Le difficoltà crescono progressivamente, l'inverno 1941-1942 è
cruciale per lo sfaldamento del fronte interno e per il crollo del consenso
al regime; è nell'ottobre 1941 che viene introdotto il razionamento
del pane. Con le sconfitte militari sui fronti di guerra, in Africa, in
Russia, fino allo sbarco alleato in Sicilia, il punto di svolta si colloca
tra il 1942 e il 1943, prodotto di molti fattori: l'insufficienza, sotto
gli occhi di tutti, delle strutture di servizio e di sostegno alla macchina
bellica, le razioni sempre più inadeguate, la diminuzione dell'occupazione
per mancanza di materie prime, la costante perdita del potere d'acquisto
dei salari. I comportamenti dettati dalla sopravvivenza entrano inevitabilmente
in conflitto con il regime: ne è un segno, ad esempio, il fatto che
tra il settembre 1940 e l'aprile 1942 sono 8391 i commercianti della provincia
di Torino denunciati per infrazioni annonarie, su 32.000, nel luglio 1943
saranno 11.136, un terzo del totale (Maida, pp. 207-208). La protesta ha
molti volti: dalle sempre più numerose scritte murali contro il fascismo
e le condizioni materiali di vita - sintetizzato dal motto "pane e
libertà" - fino allo sciopero vero e proprio. Negli scioperi
operai del marzo 1943 si esprime così, per la prima volta, un disagio
diffuso in cui domina l'intreccio tra le difficoltà della vita quotidiana
e la consapevolezza politica. Quando esattamente un anno dopo - nel marzo
1944 - scoppiano altri scioperi nelle fabbriche torinesi, il contesto è
parzialmente diverso e più cosciente degli obiettivi antifascisti
ma il richiamo e l'importanza alle esigenze primarie della popolazione non
vengono mai meno.
I sacrifici e le privazioni cui la città è sottoposta ormai
da tre anni sembrano finire con il crollo del fascismo, il 25 luglio 1943.
Inizia una breve stagione di illusioni che si apre con una città
in festa che per tutto il giorno esprime la propria gioia lungo i suoi percorsi
simbolo: via Cernaia, via Pietro Micca, piazza Castello, via Roma. Cadono
i simboli e i luoghi del regime: la Casa Littoria di via Carlo Alberto data
alle fiamme per ore prima che sia permesso ai pompieri di intervenire, i
gruppi rionali della città assaliti e devastati, le scritte propagandistiche
cancellate o scalpellate. Un corteo libera dalle Nuove i detenuti politici
e gli operai arrestati dopo lo sciopero del marzo.

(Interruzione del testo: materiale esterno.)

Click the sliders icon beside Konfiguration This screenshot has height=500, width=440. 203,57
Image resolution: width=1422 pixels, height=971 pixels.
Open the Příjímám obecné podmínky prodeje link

È un'"effimera libertà" che il 10 settembre 1943,
con l'occupazione tedesca, si traduce in un duro colpo per le speranze dei
torinesi. Nei venti mesi successivi la popolazione continua, con sempre
maggiore difficoltà, a vivere i problemi della guerra e della sopravvivenza
quotidiana e quando la città viene liberata, nell'aprile 1945, i
torinesi ripercorrono quelle strade che ne segnano i confini antichi e che
assumono un significato quasi simbolico di riappropriazione di uno spazio
in cui ricominciare a vivere. Prima di tutto, ballando. (N.A., L.B.)